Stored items
--

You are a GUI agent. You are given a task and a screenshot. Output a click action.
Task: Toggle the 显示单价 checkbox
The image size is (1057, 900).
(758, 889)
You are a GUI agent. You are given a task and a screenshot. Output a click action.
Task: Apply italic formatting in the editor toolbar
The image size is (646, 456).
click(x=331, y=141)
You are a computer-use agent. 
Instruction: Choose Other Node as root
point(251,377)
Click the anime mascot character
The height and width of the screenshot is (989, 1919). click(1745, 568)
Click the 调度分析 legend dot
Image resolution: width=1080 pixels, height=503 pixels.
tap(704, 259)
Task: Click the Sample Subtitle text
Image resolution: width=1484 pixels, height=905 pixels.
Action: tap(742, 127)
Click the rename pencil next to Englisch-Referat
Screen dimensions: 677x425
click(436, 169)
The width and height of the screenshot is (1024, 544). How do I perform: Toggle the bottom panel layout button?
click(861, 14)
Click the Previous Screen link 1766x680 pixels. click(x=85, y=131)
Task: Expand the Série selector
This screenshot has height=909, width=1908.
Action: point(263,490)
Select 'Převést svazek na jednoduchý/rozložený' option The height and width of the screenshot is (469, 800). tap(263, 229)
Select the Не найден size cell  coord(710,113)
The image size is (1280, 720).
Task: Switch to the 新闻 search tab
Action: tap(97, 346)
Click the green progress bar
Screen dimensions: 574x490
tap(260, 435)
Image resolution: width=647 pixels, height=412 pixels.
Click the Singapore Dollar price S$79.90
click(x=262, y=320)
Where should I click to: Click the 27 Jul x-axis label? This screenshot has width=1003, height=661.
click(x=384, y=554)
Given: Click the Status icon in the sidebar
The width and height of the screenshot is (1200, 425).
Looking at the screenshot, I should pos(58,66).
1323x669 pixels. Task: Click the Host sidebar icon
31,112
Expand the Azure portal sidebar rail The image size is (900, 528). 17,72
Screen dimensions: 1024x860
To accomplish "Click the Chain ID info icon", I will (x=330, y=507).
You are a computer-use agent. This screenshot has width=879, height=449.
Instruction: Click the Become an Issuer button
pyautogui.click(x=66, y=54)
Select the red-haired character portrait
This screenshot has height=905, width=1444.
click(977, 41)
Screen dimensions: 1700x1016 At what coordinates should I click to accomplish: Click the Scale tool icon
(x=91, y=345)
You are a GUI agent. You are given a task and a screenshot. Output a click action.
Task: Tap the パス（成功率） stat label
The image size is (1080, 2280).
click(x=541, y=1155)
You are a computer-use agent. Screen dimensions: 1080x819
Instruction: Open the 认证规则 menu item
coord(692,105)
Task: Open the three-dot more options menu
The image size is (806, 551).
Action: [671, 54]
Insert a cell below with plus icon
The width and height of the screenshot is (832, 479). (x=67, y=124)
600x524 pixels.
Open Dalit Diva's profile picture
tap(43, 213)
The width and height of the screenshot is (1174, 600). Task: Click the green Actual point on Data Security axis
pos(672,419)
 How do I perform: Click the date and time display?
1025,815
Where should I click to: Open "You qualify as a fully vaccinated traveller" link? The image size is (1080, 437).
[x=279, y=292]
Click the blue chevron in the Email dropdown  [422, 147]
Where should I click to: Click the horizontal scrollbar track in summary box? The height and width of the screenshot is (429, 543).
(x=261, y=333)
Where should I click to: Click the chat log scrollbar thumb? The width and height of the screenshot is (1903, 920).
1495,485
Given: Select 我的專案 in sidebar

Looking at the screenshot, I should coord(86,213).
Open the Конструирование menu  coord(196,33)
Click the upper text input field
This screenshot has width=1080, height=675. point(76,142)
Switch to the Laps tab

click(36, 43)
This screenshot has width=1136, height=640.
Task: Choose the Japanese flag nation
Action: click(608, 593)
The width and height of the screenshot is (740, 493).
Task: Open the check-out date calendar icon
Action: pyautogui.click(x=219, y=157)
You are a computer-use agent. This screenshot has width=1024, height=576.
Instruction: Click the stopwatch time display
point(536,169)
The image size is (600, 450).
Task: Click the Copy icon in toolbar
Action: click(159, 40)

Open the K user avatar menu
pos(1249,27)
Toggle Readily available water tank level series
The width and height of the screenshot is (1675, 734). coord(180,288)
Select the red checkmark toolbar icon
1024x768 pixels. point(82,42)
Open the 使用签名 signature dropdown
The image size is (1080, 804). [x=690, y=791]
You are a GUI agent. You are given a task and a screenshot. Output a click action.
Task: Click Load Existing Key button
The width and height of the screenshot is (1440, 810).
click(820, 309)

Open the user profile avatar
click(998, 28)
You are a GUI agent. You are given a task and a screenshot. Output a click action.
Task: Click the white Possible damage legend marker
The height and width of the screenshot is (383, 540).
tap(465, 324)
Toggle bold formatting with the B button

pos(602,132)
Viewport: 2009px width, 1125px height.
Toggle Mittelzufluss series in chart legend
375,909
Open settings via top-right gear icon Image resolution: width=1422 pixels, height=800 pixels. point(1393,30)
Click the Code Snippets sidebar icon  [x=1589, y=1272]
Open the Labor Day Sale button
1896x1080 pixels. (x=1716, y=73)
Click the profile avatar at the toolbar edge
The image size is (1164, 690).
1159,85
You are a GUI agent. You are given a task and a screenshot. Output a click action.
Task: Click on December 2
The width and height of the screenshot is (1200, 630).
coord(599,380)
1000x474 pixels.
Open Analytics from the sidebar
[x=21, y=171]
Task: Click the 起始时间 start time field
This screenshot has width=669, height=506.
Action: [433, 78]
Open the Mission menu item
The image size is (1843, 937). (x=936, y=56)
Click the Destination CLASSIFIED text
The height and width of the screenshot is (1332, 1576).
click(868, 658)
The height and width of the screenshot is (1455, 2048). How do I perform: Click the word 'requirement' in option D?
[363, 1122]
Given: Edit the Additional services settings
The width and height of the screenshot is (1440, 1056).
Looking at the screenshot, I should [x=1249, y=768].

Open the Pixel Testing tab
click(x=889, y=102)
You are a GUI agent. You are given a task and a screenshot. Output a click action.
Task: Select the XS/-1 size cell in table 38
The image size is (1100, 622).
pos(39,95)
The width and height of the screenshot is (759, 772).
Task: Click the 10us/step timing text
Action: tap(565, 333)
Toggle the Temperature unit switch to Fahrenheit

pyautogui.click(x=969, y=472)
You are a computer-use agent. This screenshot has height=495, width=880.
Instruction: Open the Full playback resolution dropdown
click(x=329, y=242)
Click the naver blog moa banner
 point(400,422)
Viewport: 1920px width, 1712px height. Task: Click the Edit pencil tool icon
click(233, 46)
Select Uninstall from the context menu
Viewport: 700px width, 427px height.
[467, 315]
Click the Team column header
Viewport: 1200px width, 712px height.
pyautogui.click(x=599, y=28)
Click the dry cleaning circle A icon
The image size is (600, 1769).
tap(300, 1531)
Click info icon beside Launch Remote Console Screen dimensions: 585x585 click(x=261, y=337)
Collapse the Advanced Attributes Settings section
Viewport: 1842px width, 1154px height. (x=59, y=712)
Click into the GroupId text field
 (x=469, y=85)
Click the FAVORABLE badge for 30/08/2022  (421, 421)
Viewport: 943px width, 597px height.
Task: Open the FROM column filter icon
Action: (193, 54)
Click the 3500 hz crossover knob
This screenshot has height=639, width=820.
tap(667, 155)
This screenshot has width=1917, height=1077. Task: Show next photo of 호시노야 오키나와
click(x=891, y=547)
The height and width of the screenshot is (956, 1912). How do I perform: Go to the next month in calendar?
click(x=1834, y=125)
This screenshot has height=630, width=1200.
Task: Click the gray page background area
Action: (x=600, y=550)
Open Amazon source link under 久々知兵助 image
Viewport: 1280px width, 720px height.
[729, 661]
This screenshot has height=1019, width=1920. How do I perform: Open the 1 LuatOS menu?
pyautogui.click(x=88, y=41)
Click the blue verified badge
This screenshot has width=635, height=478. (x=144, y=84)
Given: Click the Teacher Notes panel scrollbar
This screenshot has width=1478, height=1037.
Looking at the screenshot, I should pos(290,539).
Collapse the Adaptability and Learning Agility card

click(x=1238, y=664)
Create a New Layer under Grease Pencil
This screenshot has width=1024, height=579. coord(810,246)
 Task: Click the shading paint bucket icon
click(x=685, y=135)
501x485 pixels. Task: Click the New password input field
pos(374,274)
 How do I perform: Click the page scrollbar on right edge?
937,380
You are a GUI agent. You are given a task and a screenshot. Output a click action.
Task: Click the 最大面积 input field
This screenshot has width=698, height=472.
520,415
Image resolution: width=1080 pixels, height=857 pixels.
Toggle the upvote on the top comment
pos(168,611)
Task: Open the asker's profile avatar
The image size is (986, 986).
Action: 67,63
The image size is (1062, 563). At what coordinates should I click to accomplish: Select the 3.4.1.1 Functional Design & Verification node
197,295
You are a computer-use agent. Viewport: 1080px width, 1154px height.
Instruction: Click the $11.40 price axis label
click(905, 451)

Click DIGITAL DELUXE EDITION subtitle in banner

--

ASSIGNED TASK >> If a line in the records above contains "info", copy that line.

TASK RESPONSE >>
To accomplish "Click the Chain ID info icon", I will (x=330, y=507).
Click info icon beside Launch Remote Console Screen dimensions: 585x585 click(x=261, y=337)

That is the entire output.